А. Ф.: — Я вот только не могу понять, почему по отношению к нам используется слово «помощь». Какое-то оно ущербное. Такое впечатление, что мы должны ходить с протянутой рукой. Что мы не заслужили к себе человеческого отношения. Я ведь «Спартаку» тоже благо делал. Голодным буду сидеть, но сам у них никогда не попрошу ничего.
Л. Н.: — К нам еще со времен 76-го года было ужасное отношение. Может, не стоит жаловаться, но мы обращались в «Спартак», когда очень нужны были деньги на операции, а мы на одни пенсии жили. Толя не хотел ни с кем разговаривать на эту тему, но на очередной новогодней встрече Романцев сам подошел к столу, за которым сидели Гиля с женой, Ивакины и мы. И кто-то сказал, что Крутикову операцию надо делать. Олег попросил Толю к нему прийти. Я долго его уговаривала: ну где мы денег столько соберем, если клуб не поможет? Еще Романцев попросил заявление написать. Мы сделали это, а Толя внизу приписал: «Да не отсохнет рука дающего». Это — Крутиков...
Пошли вместе. Сначала охранник нас не пускал: мол, кто такие? Но мимо шли двое каких-то мужчин (а я все это начальство в лицо никогда не знала), они его узнали и сказали: «Пропусти, это Крутиков!» Поднялись на второй этаж, к директору Заварзину. Объяснили все двум секретаршам, а они говорят, что тут в кабинет можно попасть только по записи, за два-три дня.

→ СПИСОК ПОЗИЦИЙ
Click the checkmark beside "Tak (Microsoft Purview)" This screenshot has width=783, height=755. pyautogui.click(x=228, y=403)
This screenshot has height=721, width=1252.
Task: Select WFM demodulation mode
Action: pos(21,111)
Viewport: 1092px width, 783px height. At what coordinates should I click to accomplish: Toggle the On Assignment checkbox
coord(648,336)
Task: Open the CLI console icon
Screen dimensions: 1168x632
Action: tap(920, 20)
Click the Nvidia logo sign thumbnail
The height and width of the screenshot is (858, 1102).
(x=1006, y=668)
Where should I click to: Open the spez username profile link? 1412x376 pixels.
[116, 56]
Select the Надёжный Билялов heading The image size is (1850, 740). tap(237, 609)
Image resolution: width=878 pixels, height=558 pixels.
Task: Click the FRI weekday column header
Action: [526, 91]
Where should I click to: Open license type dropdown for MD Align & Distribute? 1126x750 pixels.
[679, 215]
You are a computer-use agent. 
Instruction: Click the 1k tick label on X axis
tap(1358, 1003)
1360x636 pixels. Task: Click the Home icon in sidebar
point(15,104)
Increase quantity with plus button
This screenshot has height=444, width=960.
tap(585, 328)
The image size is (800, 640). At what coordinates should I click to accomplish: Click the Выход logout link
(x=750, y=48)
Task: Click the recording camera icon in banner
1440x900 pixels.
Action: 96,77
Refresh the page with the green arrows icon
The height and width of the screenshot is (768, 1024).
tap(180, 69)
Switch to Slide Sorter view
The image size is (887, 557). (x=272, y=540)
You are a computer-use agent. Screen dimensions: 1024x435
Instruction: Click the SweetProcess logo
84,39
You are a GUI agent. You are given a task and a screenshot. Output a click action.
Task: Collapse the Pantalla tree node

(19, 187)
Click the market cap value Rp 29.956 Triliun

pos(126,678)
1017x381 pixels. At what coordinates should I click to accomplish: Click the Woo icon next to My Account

→ УСЛОВИЕ ЗАДАЧИ
Ответьте на вопросы по фрагменту текста:
(a) Чего, по словам А. Ф., он никогда не станет делать, даже сидя голодным?
(b) Что Толя приписал внизу заявления?
(c) К кому поднялись на второй этаж?

→ ОТВЕТ К ЗАДАЧЕ
(a) Никогда сам ничего не попросит у «Спартака».
(b) «Да не отсохнет рука дающего».
(c) К директору Заварзину.